#### Directions for this task:
Print the lines below word for word, leaving out the pictures.

#### Listed entries:
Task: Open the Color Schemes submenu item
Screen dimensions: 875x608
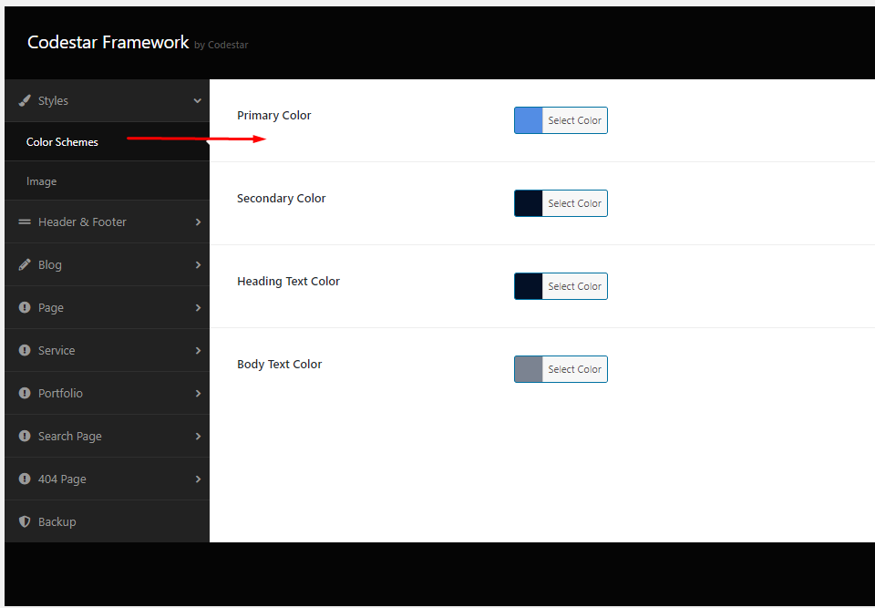Action: [x=62, y=142]
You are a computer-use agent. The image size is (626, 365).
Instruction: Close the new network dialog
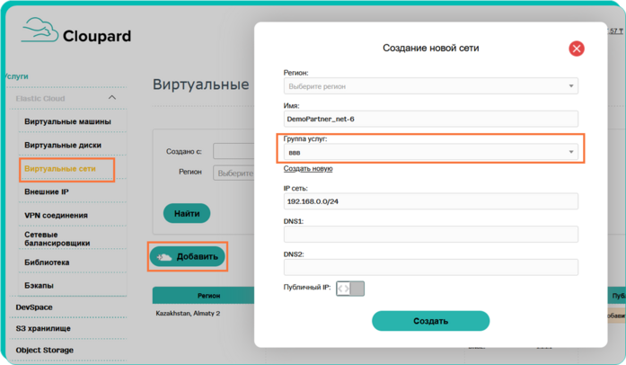(x=577, y=49)
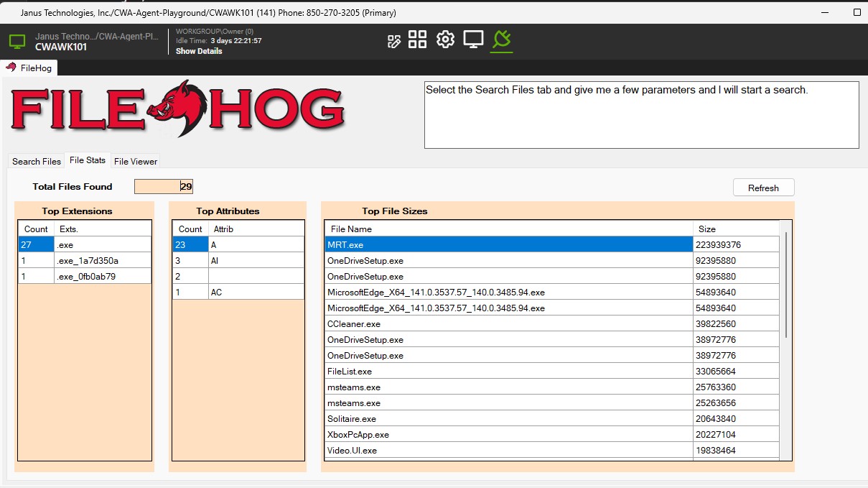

#### Task solution:
Task: Open the Color Schemes submenu item
Screen dimensions: 875x608
Action: [x=62, y=142]
You are a computer-use agent. The image size is (626, 365).
Instruction: Close the new network dialog
(x=577, y=49)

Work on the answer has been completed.